_EXERCISE BRIEF_
Every record that follows should appear again in your answer, exactly the same.

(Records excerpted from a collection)

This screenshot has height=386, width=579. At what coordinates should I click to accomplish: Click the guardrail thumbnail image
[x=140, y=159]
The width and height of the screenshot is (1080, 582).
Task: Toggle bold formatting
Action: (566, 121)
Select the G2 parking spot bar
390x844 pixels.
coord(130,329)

_ANSWER SECTION_
This screenshot has height=386, width=579. At what coordinates should I click to accomplish: Click the guardrail thumbnail image
[x=140, y=159]
The width and height of the screenshot is (1080, 582).
Task: Toggle bold formatting
Action: (566, 121)
Select the G2 parking spot bar
390x844 pixels.
coord(130,329)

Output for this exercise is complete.